Halogens are highly reactive, and as such can be harmful or lethal to biological organisms in sufficient quantities. This high reactivity is due to the high electronegativity of the atoms due to their high effective nuclear charge. Because the halogens have seven valence electrons in their outermost energy level, they can gain an electron by reacting with atoms of other elements to satisfy the octet rule. Fluorine is the most reactive of all elements; it is the only element more electronegative than oxygen, it attacks otherwise-inert materials such as glass, and it forms compounds with the usually inert noble gases. It is a corrosive and highly toxic gas. The reactivity of fluorine is such that, if used or stored in laboratory glassware, it can react with glass in the presence of small amounts of water to form silicon tetrafluoride (SiF_{4}). Thus, fluorine must be handled with substances such as Teflon (which is itself an organofluorine compound), extremely dry glass, or metals such as copper or steel, which form a protective layer of fluoride on their surface.

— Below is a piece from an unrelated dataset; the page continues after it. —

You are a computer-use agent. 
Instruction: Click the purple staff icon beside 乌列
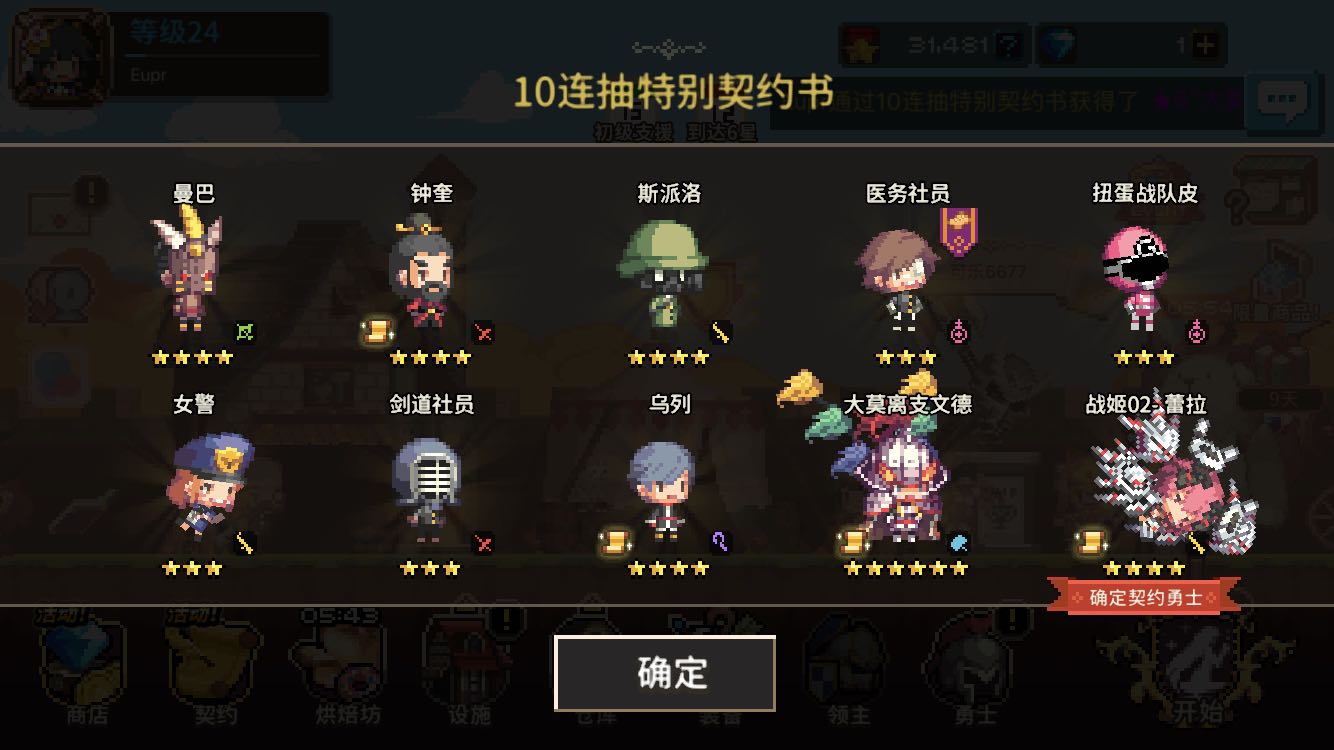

The high reactivity of fluorine allows some of the strongest bonds possible, especially to carbon. For example, Teflon is fluorine bonded with carbon and is extremely resistant to thermal and chemical attacks and has a high melting point.

==== Molecules ====

===== Diatomic halogen molecules =====

The stable halogens form homonuclear diatomic molecules.
Due to relatively weak intermolecular forces, chlorine and fluorine form part of the group known as "elemental gases".

| halogen | molecule | structure | model | d(X−X) / pm (gas phase) | d(X−X) / pm (solid phase) |
|---|---|---|---|---|---|
| fluorine | F_{2} |  |  | 143 | 149 |
| chlorine | Cl_{2} |  |  | 199 | 198 |
| bromine | Br_{2} |  |  | 228 | 227 |
| iodine | I_{2} |  |  | 266 | 272 |

The elements become less reactive and have higher melting points as the atomic number increases. The higher melting points are caused by stronger London dispersion forces resulting from more electrons.

==== Compounds ====

===== Hydrogen halides =====

All of the halogens have been observed to react with hydrogen to form hydrogen halides. For fluorine, chlorine, and bromine, this reaction is in the form of:

 H_{2} + X_{2} → 2HX

However, hydrogen iodide and hydrogen astatide can split back into their constituent elements.

The hydrogen-halogen reactions get gradually less reactive toward the heavier halogens. A fluorine-hydrogen reaction is explosive even when it is dark and cold. A chlorine-hydrogen reaction is also explosive, but only in the presence of light and heat. A bromine-hydrogen reaction is even less explosive; it is explosive only when exposed to flames. Iodine and astatine only partially react with hydrogen, forming equilibria.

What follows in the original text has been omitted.